▶ _Your assignment_:
Take each line of the entries below that contains "Viewport" and copy it.

[[ Given entries, beginning ]]

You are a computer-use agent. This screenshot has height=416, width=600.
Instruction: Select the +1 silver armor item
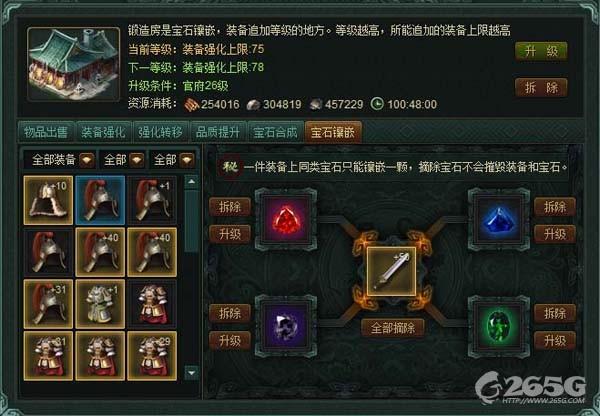[100, 304]
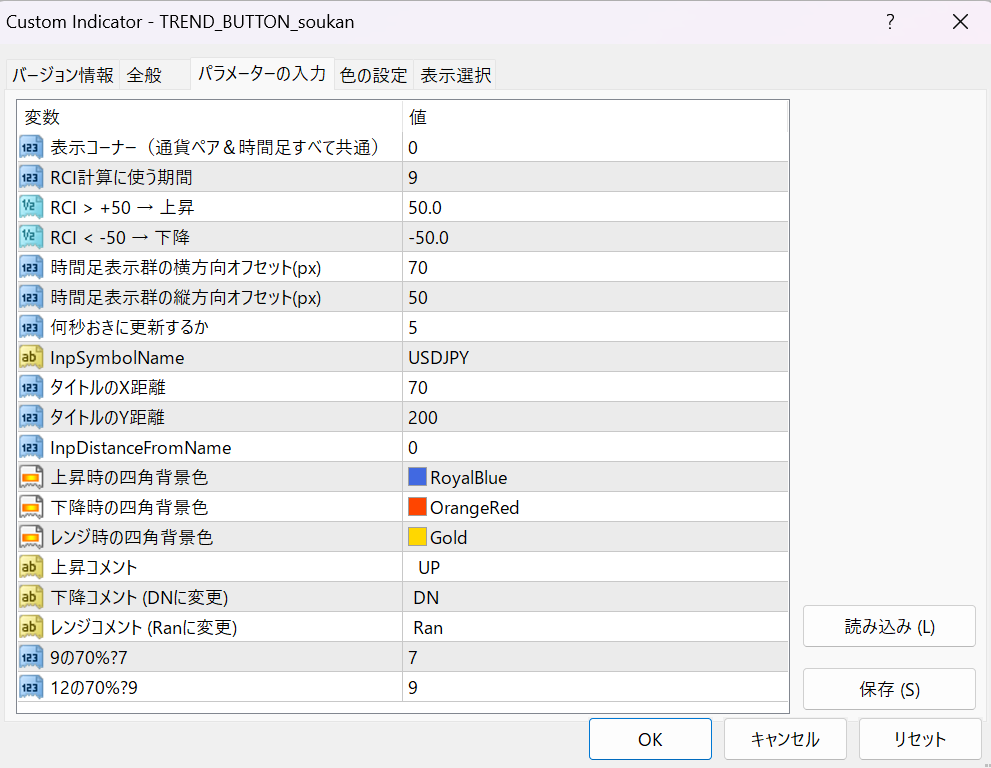Click the リセット button

919,739
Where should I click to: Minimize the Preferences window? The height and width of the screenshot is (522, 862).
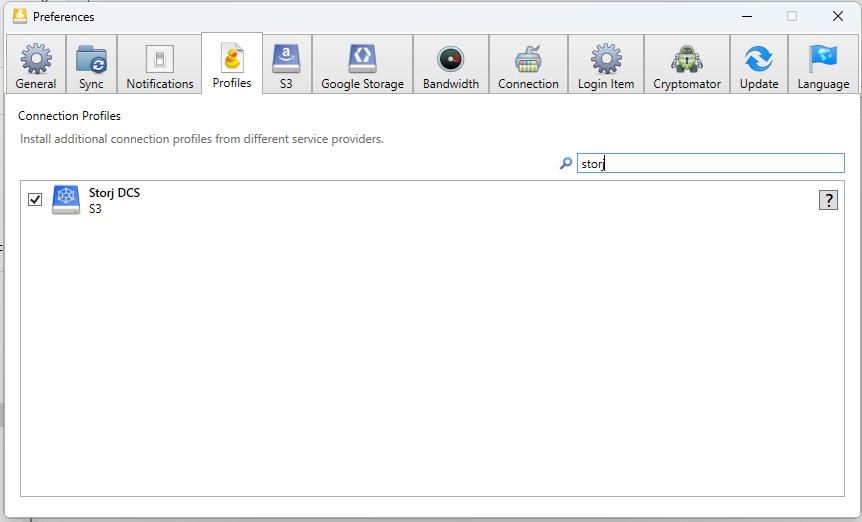pyautogui.click(x=746, y=16)
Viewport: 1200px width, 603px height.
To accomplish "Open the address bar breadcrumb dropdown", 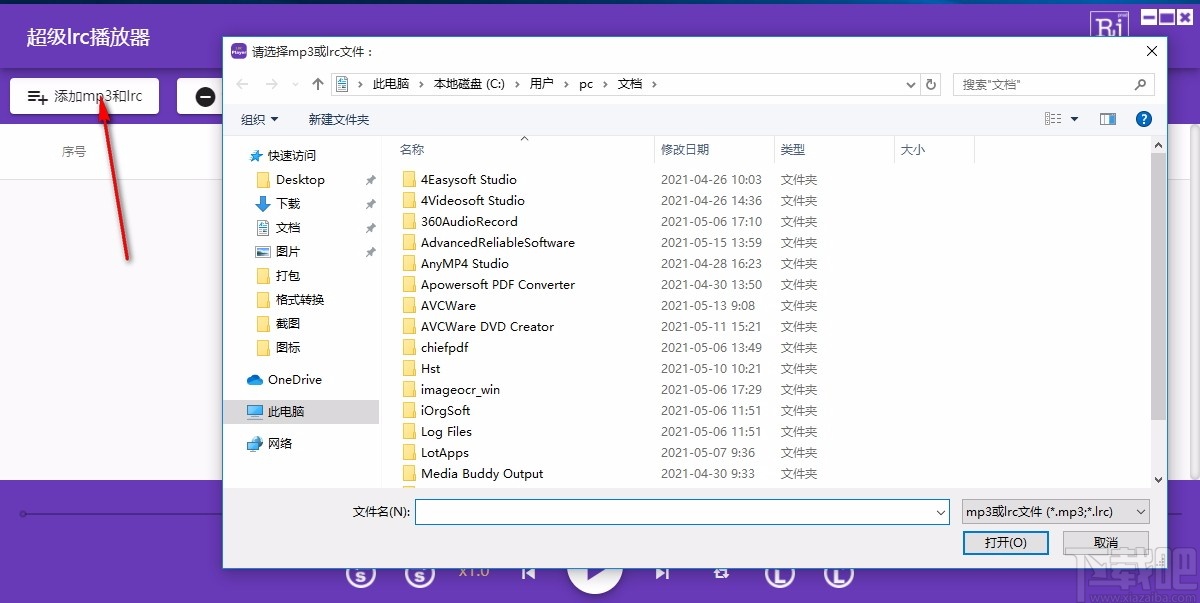I will (x=910, y=84).
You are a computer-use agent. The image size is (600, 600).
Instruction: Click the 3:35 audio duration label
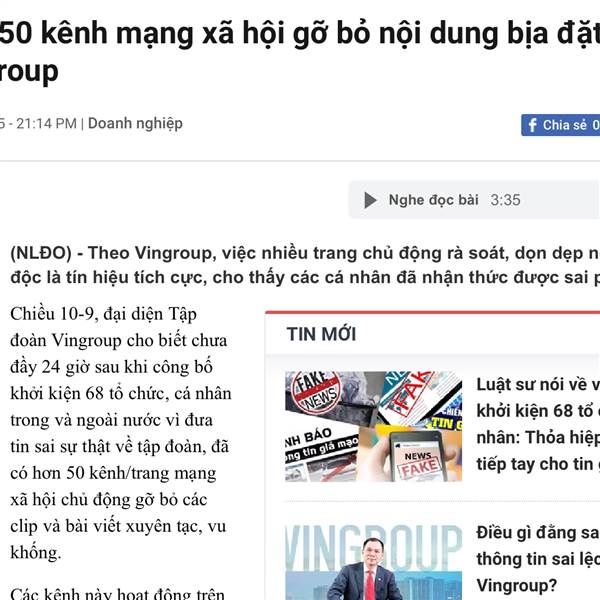(x=505, y=200)
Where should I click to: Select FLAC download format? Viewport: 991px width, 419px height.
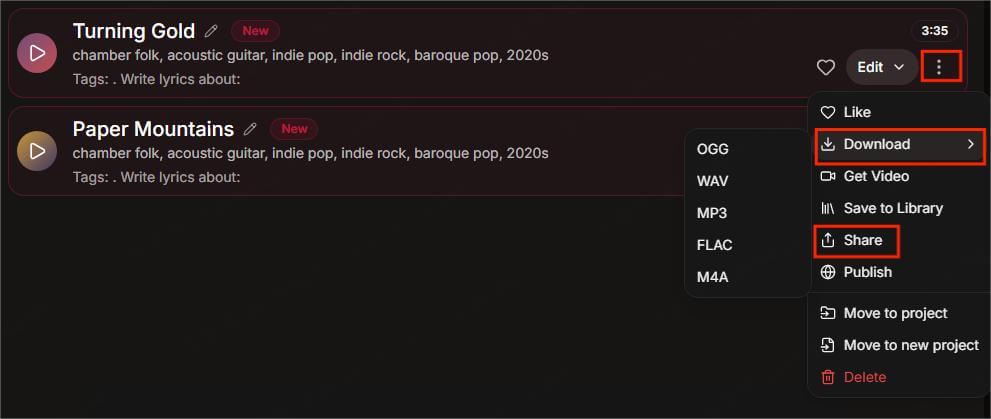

[[ Given entries, end ]]

▶ _Solution_:
Viewport: 1200px width, 603px height.
Where should I click to: Select FLAC download format? Viewport: 991px width, 419px height.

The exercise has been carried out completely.